What is expected:
Copy the rows that begin at the line containing "This screenshot has" and continue through the last row. Scale every answer coordinate by 1.5, rounding to whole numbers with halves going up, keep all other numbers unchanged, and leave out the pictures.

Rows from a data source:

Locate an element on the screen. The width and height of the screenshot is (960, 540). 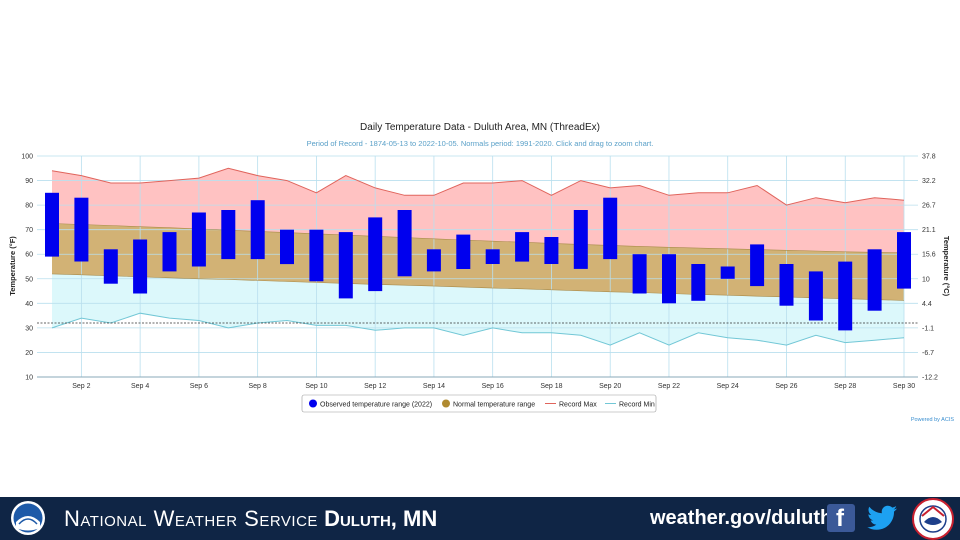
record-max-line is located at coordinates (478, 186).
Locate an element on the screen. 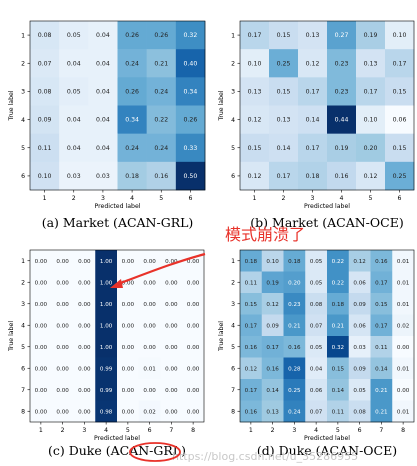 The image size is (417, 466). cell-value-label: 0.13 is located at coordinates (284, 120).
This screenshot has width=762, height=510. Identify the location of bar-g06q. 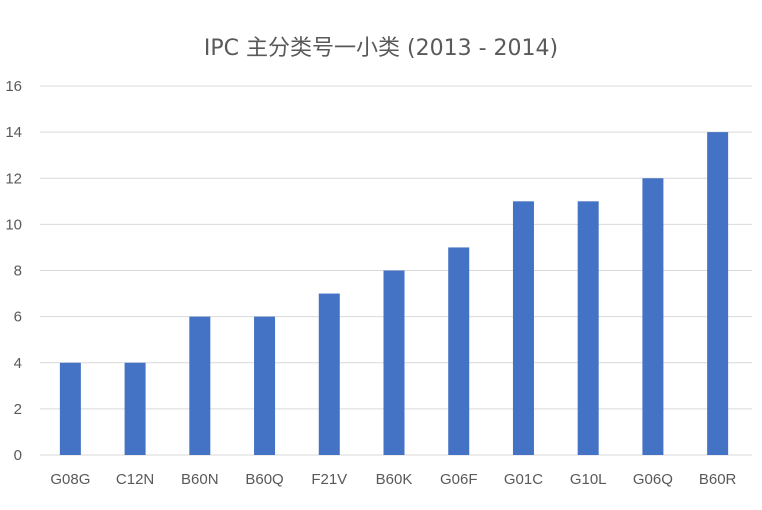
(653, 316).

Expected output:
This screenshot has width=762, height=510. Identify the location of bar-g06q. 
(980, 474).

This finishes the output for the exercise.